**Texte source**.
▬▬▬▬▬▬▬▬▬▬

Les priorités de l’action du Service d’Inspection du Travail

Près de 50 % des suites d’intervention concernent la prévention des accidents du travail et des maladies professionnelles (AT/MP), suivie par la lutte contre les fraudes (12 %), la protection des travailleurs vulnérables (13 %) et la promotion du dialogue social (18 %). Ce dernier point illustre l’importance accordée au rôle des instances représentatives du personnel dans la construction d’un dialogue social de qualité au sein des entreprises.

Une sollicitation encore limitée par les IRP

Malgré leur rôle central, les institutions représentatives du personnel, dont les CSE, sollicitent encore relativement peu l’Inspection du travail pour des interventions ou des conseils. Cette situation interroge sur la nécessité de renforcer la formation des élus pour mieux utiliser cet appui administratif, notamment en matière de signalement de manquements ou de risques professionnels.

L’appui au dialogue social et au fonctionnement des CSE

Le SIT consacre également des actions spécifiques au bon fonctionnement des instances représentatives. En Bourgogne-Franche-Comté, par exemple, une campagne a été menée pour sensibiliser les employeurs, les salariés et les membres du CSE sur leurs droits et obligations. Elle a porté sur les réunions obligatoires, la formation des élus, leurs prérogatives en santé et sécurité et les affichages légaux. Cette démarche, alliant information, contrôle et évaluation, vise à améliorer la conformité réglementaire et la qualité du dialogue social dans les entreprises.

Ce bilan d’activité montre que l’Inspection du travail constitue un partenaire essentiel pour les CSE dans la défense des droits des salariés et la prévention des risques, malgré un recours encore faible des élus à cette administration.

5) Que dit la jurisprudence sur les liens entre le CSE et l’inspection du travail ?

La procédure de référé en cas de danger grave et imminent

Le Code du travail établit une procédure spécifique en cas de danger grave et imminent menaçant la santé ou la sécurité des salariés. Dans une telle situation, l’employeur et le CSE doivent collaborer pour identifier et mettre en œuvre les mesures nécessaires afin d’éliminer le risque.

Si un désaccord persiste entre les deux parties sur la nature du danger ou les actions à entreprendre, il appartient alors à l’employeur de saisir l’inspection du travail pour trancher.

▬▬▬▬▬▬▬▬▬▬

**Documents fournis**.
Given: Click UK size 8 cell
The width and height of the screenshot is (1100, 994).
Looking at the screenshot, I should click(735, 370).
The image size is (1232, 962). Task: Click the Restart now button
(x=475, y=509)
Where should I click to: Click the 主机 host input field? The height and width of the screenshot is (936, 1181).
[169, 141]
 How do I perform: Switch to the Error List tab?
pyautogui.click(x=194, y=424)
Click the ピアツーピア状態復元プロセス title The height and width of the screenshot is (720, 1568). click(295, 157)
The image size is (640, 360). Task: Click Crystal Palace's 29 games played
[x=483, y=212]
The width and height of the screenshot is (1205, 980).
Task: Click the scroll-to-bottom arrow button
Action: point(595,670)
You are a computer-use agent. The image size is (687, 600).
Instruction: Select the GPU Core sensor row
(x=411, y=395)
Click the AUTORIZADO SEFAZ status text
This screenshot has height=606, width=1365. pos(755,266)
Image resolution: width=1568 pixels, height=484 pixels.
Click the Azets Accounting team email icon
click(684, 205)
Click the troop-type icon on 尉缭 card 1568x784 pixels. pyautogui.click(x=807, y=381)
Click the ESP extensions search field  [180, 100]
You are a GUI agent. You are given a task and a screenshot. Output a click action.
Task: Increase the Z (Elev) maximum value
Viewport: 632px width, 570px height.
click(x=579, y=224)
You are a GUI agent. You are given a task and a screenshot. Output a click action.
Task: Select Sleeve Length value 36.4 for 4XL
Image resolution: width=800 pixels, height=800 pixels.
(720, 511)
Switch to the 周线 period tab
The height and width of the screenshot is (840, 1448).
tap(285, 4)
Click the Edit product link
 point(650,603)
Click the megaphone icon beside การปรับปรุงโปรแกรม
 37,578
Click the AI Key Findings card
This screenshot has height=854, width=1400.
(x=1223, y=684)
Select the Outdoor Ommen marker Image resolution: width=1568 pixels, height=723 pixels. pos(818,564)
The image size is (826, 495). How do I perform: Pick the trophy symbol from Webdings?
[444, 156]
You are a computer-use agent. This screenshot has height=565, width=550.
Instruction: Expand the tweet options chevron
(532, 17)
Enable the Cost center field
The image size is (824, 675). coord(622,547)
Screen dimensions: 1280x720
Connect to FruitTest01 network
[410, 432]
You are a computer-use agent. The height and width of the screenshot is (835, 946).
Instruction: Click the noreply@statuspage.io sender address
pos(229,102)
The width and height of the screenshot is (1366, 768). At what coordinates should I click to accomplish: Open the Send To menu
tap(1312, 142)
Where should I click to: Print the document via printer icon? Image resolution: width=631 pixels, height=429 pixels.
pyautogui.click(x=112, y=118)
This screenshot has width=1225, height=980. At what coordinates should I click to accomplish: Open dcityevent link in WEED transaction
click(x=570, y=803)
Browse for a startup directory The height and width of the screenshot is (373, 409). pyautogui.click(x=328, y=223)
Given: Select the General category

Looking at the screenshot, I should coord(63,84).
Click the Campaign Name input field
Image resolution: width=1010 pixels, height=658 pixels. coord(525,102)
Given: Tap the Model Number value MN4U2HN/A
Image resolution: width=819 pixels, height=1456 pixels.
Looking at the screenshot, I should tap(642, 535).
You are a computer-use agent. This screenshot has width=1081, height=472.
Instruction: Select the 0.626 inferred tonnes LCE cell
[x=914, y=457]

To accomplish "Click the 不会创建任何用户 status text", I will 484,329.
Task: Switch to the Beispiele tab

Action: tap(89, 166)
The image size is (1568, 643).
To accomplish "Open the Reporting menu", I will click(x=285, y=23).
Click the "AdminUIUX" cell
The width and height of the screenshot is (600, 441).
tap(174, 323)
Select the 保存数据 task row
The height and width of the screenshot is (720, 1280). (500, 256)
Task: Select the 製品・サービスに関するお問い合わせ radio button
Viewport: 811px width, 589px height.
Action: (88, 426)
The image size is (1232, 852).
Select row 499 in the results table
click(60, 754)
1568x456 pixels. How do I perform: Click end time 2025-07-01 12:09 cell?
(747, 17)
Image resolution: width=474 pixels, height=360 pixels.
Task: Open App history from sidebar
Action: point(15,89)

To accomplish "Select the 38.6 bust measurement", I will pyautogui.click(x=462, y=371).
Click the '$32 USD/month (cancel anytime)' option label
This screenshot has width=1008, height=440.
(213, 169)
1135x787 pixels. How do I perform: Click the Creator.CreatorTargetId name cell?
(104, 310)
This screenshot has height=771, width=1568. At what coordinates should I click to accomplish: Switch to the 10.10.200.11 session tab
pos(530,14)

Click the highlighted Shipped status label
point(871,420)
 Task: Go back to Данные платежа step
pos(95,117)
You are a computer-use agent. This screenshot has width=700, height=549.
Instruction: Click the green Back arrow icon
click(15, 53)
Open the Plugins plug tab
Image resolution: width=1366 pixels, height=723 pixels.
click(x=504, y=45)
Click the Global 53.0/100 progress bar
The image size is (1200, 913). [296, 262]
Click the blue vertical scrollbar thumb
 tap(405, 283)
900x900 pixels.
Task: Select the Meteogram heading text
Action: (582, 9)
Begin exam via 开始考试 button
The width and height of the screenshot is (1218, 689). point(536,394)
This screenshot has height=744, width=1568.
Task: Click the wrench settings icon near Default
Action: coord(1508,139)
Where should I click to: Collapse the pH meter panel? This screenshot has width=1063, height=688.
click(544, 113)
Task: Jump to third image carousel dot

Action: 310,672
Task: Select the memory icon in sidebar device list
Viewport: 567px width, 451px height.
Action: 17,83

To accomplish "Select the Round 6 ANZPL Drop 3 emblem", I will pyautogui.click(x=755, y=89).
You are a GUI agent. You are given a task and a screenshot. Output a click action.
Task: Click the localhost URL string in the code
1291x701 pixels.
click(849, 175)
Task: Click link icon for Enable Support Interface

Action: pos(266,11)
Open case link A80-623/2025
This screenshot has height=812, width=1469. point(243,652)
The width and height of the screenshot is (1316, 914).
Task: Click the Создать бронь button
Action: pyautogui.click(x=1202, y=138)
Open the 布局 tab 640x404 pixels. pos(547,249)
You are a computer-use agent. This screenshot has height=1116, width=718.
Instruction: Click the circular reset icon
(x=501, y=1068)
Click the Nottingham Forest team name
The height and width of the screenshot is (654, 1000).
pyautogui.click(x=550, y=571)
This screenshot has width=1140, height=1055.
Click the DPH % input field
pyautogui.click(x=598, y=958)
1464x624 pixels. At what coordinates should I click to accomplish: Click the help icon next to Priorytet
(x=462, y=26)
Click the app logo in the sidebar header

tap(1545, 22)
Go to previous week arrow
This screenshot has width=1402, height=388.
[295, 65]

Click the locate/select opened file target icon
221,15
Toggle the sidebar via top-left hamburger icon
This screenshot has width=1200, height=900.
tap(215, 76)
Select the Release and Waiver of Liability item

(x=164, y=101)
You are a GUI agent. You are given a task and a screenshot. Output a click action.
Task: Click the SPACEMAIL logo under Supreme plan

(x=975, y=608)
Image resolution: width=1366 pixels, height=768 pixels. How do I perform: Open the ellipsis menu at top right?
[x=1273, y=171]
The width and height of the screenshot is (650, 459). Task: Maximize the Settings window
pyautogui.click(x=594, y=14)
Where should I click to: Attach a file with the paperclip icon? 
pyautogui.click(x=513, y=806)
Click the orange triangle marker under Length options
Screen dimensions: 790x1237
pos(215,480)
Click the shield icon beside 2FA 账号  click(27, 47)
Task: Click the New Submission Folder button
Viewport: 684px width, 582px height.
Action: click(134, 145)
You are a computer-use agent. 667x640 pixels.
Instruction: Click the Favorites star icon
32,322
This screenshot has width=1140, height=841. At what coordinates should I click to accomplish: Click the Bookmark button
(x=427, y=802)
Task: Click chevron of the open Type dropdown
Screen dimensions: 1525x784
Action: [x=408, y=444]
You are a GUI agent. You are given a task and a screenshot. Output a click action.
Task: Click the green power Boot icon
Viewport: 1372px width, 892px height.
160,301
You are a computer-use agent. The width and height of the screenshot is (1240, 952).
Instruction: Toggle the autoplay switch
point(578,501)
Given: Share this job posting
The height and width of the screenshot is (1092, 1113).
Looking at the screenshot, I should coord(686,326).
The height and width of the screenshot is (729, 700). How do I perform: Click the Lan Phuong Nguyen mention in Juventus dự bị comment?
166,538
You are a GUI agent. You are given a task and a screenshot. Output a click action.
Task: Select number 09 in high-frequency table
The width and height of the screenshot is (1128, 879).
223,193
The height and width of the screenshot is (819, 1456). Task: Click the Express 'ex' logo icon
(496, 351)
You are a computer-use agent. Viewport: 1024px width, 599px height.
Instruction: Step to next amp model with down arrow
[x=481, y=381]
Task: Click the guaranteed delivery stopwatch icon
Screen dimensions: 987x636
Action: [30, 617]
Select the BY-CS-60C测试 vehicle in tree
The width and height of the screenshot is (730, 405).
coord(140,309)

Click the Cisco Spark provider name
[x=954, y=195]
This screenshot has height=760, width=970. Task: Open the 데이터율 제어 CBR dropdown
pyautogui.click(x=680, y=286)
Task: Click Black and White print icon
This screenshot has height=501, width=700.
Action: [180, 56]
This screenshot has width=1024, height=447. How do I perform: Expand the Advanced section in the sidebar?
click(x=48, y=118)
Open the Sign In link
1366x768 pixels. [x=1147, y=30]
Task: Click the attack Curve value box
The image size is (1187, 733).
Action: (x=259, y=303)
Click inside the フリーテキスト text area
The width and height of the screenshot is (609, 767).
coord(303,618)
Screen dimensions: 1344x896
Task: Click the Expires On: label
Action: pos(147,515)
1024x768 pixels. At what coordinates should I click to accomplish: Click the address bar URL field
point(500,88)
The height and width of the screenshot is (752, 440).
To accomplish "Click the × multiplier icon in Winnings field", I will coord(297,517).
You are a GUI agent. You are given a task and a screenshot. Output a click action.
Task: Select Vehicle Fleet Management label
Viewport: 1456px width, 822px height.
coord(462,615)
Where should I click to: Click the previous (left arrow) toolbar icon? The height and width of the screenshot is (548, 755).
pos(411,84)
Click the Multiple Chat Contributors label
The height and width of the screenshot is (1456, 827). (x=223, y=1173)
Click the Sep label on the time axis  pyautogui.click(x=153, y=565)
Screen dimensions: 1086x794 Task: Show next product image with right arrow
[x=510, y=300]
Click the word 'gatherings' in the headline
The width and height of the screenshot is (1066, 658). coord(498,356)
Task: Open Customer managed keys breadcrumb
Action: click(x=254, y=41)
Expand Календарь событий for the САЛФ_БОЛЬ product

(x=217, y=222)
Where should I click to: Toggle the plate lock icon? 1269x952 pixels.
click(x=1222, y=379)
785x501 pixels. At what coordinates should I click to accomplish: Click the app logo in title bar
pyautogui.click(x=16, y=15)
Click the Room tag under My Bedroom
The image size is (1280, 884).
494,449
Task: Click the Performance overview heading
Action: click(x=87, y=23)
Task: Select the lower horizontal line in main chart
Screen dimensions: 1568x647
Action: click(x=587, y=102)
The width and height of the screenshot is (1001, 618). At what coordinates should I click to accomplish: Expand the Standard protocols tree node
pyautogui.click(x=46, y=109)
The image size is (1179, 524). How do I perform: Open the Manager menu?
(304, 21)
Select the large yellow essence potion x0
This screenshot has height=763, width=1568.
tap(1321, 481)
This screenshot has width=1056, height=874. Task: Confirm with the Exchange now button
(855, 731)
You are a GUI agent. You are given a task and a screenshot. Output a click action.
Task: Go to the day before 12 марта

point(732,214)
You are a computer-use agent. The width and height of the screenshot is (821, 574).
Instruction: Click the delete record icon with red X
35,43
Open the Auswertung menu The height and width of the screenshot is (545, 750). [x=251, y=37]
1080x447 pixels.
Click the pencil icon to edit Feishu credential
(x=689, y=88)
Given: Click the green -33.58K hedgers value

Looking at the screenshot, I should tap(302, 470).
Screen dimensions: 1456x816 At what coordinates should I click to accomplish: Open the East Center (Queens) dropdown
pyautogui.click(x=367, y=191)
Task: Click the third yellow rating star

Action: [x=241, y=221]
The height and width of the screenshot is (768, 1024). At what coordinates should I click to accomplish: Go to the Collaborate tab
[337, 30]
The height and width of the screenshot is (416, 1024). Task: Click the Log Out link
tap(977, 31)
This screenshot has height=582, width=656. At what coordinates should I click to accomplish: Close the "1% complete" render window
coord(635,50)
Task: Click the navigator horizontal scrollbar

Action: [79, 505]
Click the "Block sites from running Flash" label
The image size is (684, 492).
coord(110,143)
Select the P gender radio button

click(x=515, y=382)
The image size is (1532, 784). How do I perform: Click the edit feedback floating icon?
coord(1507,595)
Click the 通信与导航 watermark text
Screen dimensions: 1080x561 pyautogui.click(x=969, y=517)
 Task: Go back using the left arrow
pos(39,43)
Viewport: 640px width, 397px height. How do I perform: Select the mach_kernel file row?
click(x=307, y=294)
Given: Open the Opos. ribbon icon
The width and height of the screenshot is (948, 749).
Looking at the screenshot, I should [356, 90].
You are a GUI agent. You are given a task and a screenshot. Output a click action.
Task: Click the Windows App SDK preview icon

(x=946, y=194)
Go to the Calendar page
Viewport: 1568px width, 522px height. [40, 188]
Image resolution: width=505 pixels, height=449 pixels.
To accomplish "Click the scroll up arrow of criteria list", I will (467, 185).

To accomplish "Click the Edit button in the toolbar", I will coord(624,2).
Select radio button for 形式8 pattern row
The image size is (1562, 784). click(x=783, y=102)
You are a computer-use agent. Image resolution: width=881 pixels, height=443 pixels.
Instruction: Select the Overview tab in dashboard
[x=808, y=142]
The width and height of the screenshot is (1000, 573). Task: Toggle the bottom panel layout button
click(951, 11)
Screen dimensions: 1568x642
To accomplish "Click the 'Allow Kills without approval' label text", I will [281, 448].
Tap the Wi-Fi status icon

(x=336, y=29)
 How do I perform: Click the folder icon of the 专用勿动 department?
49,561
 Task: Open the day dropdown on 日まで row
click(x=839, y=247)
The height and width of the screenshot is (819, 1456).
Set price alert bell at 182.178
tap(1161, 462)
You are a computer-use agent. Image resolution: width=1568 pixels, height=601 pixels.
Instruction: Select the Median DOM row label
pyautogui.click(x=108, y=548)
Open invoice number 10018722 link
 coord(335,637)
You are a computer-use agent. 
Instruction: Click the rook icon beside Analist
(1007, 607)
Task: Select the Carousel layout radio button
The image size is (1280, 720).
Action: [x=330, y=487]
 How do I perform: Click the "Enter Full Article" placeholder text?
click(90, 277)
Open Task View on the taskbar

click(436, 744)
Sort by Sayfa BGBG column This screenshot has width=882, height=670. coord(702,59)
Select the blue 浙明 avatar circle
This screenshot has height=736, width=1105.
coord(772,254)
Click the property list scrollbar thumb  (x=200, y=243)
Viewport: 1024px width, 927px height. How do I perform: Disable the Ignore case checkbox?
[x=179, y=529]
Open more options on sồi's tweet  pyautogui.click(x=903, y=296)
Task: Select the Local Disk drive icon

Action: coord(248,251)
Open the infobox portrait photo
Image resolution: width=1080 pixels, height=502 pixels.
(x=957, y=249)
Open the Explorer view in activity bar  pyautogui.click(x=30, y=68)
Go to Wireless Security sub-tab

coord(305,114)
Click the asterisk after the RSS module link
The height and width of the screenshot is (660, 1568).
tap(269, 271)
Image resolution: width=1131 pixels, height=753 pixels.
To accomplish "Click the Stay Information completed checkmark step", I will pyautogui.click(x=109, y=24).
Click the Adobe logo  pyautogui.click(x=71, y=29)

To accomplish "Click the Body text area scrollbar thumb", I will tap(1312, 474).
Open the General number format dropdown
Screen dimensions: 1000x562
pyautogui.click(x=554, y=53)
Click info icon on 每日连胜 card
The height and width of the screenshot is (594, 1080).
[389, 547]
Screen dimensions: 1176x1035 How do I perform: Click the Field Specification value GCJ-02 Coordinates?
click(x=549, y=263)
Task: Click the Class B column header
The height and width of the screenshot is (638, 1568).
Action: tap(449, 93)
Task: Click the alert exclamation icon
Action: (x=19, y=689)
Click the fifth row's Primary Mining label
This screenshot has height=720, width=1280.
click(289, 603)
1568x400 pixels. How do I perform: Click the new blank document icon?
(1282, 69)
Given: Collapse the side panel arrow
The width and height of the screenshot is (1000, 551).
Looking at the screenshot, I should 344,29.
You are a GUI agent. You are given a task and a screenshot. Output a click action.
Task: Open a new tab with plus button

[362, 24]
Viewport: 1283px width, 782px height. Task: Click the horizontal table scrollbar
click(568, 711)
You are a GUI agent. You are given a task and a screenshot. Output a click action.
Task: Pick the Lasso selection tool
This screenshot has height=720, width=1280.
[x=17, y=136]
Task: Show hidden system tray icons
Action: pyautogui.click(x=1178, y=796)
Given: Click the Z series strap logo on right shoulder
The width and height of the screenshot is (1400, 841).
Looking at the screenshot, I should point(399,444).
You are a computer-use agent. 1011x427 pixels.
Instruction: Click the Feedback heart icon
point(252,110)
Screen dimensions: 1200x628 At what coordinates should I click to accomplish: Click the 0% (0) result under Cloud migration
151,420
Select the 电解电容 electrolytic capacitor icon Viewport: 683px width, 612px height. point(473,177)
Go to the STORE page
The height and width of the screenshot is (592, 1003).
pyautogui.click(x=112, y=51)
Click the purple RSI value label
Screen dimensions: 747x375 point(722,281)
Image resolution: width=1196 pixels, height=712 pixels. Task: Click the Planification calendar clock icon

▬▬▬▬▬▬▬▬▬▬

**Consigne 1**.
D’après le texte source, quelle part des suites d’intervention concerne la prévention des accidents du travail et des maladies professionnelles ?
**Consigne 2**.
Réécrivez le passage du texte source compris entre « Ce bilan d’activité » et « travail pour trancher. », inclus, en remplaçant « désaccord » par « différend ».
Appuyez-vous uniquement sur le texte source pour répondre.

**Corrigé 1**.
Près de 50 % des suites d’intervention.

**Corrigé 2**.
Ce bilan d’activité montre que l’Inspection du travail constitue un partenaire essentiel pour les CSE dans la défense des droits des salariés et la prévention des risques, malgré un recours encore faible des élus à cette administration.

5) Que dit la jurisprudence sur les liens entre le CSE et l’inspection du travail ?

La procédure de référé en cas de danger grave et imminent

Le Code du travail établit une procédure spécifique en cas de danger grave et imminent menaçant la santé ou la sécurité des salariés. Dans une telle situation, l’employeur et le CSE doivent collaborer pour identifier et mettre en œuvre les mesures nécessaires afin d’éliminer le risque.

Si un différend persiste entre les deux parties sur la nature du danger ou les actions à entreprendre, il appartient alors à l’employeur de saisir l’inspection du travail pour trancher.